2. The Myth: Hanukkah is a major Jewish holiday.

The truth: Not really. Yom Kippur, Passover, and Rosh Hashanah are much more important. That being said, Hanukkah is still an important day. It just is by no means a major holiday like Christmas or Easter is for Christians.

3. The Myth: Jewish children get large amounts of gifts every single night! It's like eight Christmas mornings in a row!

The truth: Nope. Jewish children typically tend to get gelt (chocolate coins and/or real money) and dreidels, but that's it. It isn't a gift-giving holiday, and that's okay! That being said, in Christian-centric countries, the amount of presents given at Hanukkah has increased due to December being Christmastime and a gift-giving season. This is NOT A SIGN of Jewish people "conforming to Christian norms;" it's to prevent kids from feeling left out this time of year.

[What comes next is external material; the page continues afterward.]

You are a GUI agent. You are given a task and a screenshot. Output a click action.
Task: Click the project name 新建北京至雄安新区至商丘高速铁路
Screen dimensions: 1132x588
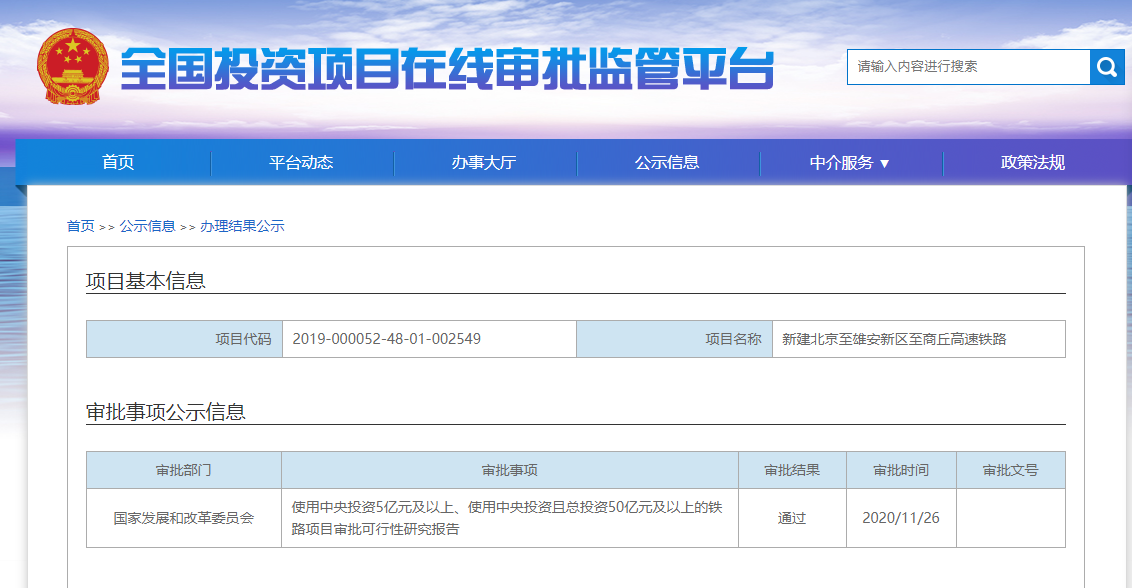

Even if gift-giving was a commonplace Hanukkah tradition, it still wouldn't be "eight Christmas mornings in a row," unless maybe the Jewish family in question was made up of multimillionaires. Think of how much money and time goes into buying gifts for just ONE Christmas Day! Hanukkah would probably be more like giving out one large amount of gifts spaced over a period of eight days, rather than eight back-to-back days of large amounts of gifts.

4. The Myth: Hanukkah is connected to Christmas.

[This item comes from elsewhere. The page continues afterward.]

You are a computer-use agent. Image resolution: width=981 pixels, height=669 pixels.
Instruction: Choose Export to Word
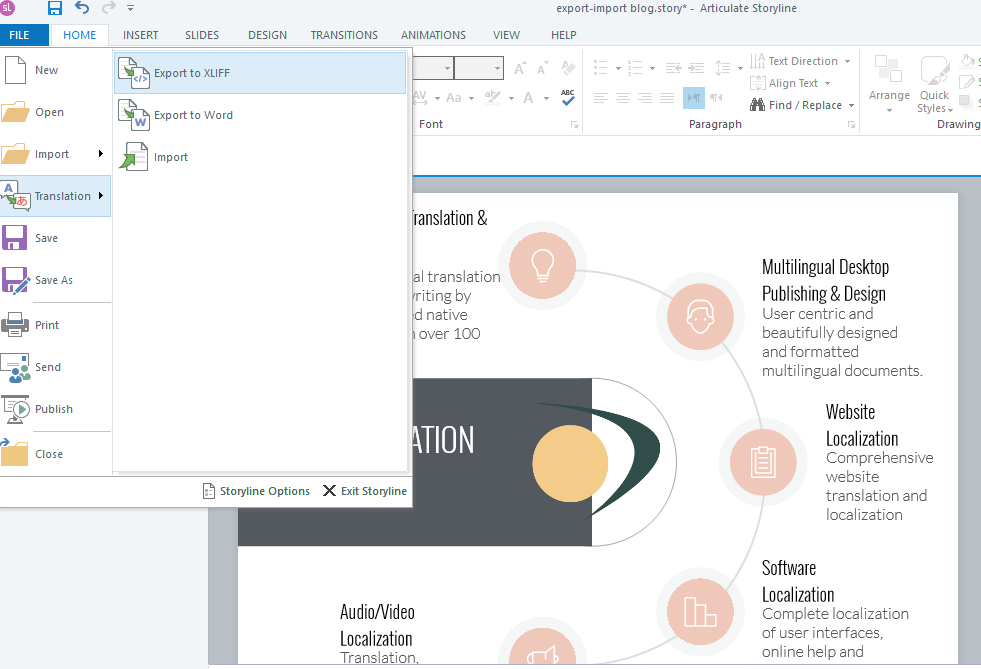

The truth: Nope, not at all, as I explained in point one. People tend to think the two holidays are connected because they take place around the same time. This begs the question, do you think that New Year's Day and Martin Luther King Day are connected? They both take place in January!

What about Easter and Memorial Day? Sometimes, they're only a bit over a month apart! Thanksgiving Day and Veterans Day both happen in November, so they must have a big connection, right? Wrong!

5. The Myth: Anyone can celebrate Hanukkah!

The truth: Hanukkah is a strictly Jewish holiday and it doesn't make sense for gentiles to celebrate it. Now, don't get me wrong; if you're Christian, or Muslim, or Buddhist or something else, and your Jewish friends invite you to partake in their celebrations, that's great and I encourage it!

If you're looking to convert to Judaism and want to celebrate before conversion, even better! What I mean is that there is no point to someone celebrating if they have no connection whatsoever to Judaism. Refer back to my first point, where I explained what Hanukkah celebrates. It's about Jewish people celebrating a holiday for themselves and overcoming assimilation.

There's just no need to celebrate if you're not Jewish, and this is in no way intended to be a rude statement. I mean, have you ever seen people who aren't African-American celebrate Kwanzaa? Have you ever seen a non-Muslim fast for Ramadan?

This misconception comes from the fact that a lot of non-Christians celebrate Christmas and Easter. Christmas and Easter, at least in the U.S., have become cultural holidays so that secular people may want to celebrate them. However, this isn't the case for Hanukkah. Jewish people aren't being mean by saying it's a holiday only for them; it's just facts.

However, if you want to give us latkes despite not being Jewish, I'm sure we wouldn't refuse.

6. The Myth: Dreidel games were invented for Hanukkah only.

The truth: In the 19th century, the Torah had been outlawed. A rabbi decided that Jewish people could play with a dreidel to fool people if someone tried to catch them reading it. They could act as if they were merely gambling rather than practicing their religion.

7. The Myth: There's only one correct way to spell the holiday.

The truth: There's Hanukkah, Hanukah, Chanukah, and Chanukkah. Technically, the correct way is חנוכה, but that may be a struggle for those who don't know Hebrew.

8. The Myth: Hanukkah starts on the same day every year.

The truth: It doesn't, at least not if you're looking at a Gregorian calendar. On the Hebrew calendar, it DOES start on the same day: the 25th of Kislev. Months on the Hebrew calendar are based on the moon, and due to the ever-changing moon cycle, it'll be on a different Gregorian day every year! Speaking of, Hanukkah always starts at sundown.